Dans quelle parcelle de l’âme humaine (la vôtre, pour oser l’autobiographie ?) est-vous allée cueillir cette poignante histoire ?
La parcelle la plus secrète, la plus enfouie, celle des brisures et des douleurs si fortes, si encombrantes, qu’elles nous déconstruisent. De grises compagnes d’une vie, qui naissent peu après la naissance et n’en finissent pas de mourir, sans s’affaiblir, toujours là, collées au fond de l’âme qu’elles ont blessé une fois, si durement que leurs ondes secouent encore les jours. Quelque chose d’inexorable, mais imprévisible pour la narratrice, qui touche la région la plus sensible de l’âme, celle de l’amour filial. Ce n’est pas totalement autobiographique, il y a les souvenirs précis de lieux, de certaines scènes, mais les dates sont différentes, et les personnages, sur un fond de réalité vécue, ont été ranimés avec d’autres mots, d’autres comportements, d’autres approches des êtres et des choses. Dans les détails, ils sont autres. Ce sont des personnages de sang et de roman.
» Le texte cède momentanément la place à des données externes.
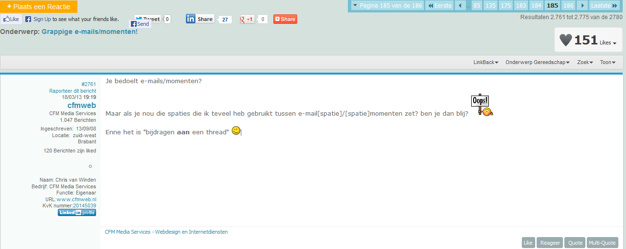Click the red Share plus button
The image size is (626, 249).
285,19
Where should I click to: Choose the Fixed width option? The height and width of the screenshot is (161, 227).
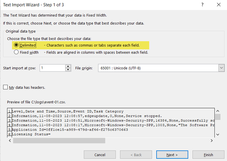coord(16,52)
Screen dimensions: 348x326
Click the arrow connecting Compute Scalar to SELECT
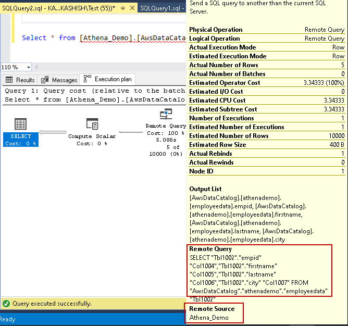pyautogui.click(x=53, y=132)
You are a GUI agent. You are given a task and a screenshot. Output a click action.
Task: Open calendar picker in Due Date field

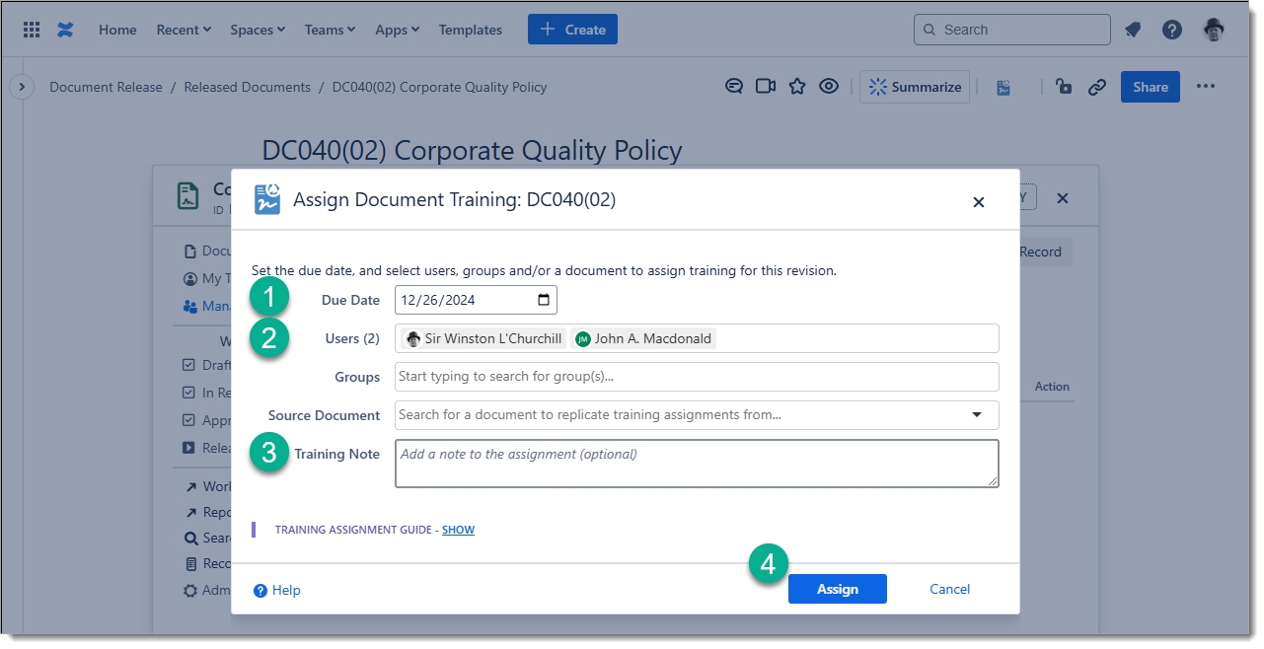coord(544,300)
Comment est né ce roman : d’une fulgurance ou d’un sujet qui vous tient depuis longtemps à cœur ?
D’un sujet que j’envisage depuis longtemps, mais je ne savais comment l’aborder, le bâtir à la fois avec distance et émotion. Je voulais écrire un roman avec six personnages adorant et haïssant, fielleux et anxieux, traversés par l’espoir et le désespoir. Et la mort qui leur tourne autour. Un suspense familial en 1953, le temps d’un été, dans une maison féminine, isolée du sud de la France. Un hasard qui fait se retrouver deux sœurs et leurs filles. Les hommes sont absents mais les obsèdent toutes affreusement. Une histoire avec des peurs, des attentes, mariant passé et présent. À force d’y penser, j’ai trouvé le ton et la composition, avec des passages de voitures qui apportent du mouvement au texte, tout en accentuant l’anxiété quotidienne. Ces voitures jouent un grand rôle, elles ne sont pas que des moteurs pour animer les pages. L’une d’elles sera la réponse à une question grave, effrayante, qui parcourt tout le roman.
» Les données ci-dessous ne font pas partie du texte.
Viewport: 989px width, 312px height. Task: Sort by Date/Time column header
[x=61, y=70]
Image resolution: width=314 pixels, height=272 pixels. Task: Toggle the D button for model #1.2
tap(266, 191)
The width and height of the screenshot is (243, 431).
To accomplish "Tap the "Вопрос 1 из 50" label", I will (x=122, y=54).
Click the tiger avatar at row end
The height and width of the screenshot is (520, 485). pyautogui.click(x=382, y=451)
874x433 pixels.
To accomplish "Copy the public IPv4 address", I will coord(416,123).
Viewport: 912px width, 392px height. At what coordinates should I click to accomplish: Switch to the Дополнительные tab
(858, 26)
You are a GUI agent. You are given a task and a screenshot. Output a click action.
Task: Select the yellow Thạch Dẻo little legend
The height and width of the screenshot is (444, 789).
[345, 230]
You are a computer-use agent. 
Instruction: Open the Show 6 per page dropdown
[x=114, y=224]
Qui sont ces « grandes poupées » qui donnent le titre de votre roman ?
Elles sont diverses, en chair ou en papier. Les principales font basculer plusieurs vies à cause d’une petite poupée qui s’est retrouvée dans une atmosphère loin de l’enfance, qui a vu ce qu’elle n’aurait pas dû voir. Des êtres féeriques et funestes à la fois, qui provoqueront un désastre. En quelques semaines, la narratrice passera du conte enchanteur à la réalité noire. Et il y a d’autres poupées, dont des petites déjà grandes, à cause des situations familiales ou historiques, et qui sont parfois les jouets des adultes.
De toutes les voix narratives vous avez décidé de confier le rôle de narratrice à Josette, une gamine de sept ans. Pouvez-vous nous expliquer ce choix ?
Josette me ressemble, mais elle « n’est ni tout à fait la même, ni tout à fait une autre », comme dit le poète. La narratrice a sept ans, mais c’est l’adulte qu’elle deviendra qui la raconte. Un double regard qui m’a permis d’écrire sur l’illusion de l’enfant et la lucidité de l’adulte. Le contraste entre ces deux âges, ces deux visions des mêmes faits m’intéressait. La petite fille est là, avec sa spontanéité, ses jeux et ses attitudes puisés dans l’insouciance et l’imaginaire, et la femme la regarde faire si longtemps après, en apportant des nuances, des précisions, des suppositions. Elle se voit dans un miroir à la fois rapetissant et grossissant selon les moments du roman.
Pour tenter de parler du sujet de votre livre, je vous demanderais simplement de nous aider à comprendre ce dicton de Verlaine que vous citez à la page 88 de votre livre : Elle ne savait pas que l’enfer c’est l’absence.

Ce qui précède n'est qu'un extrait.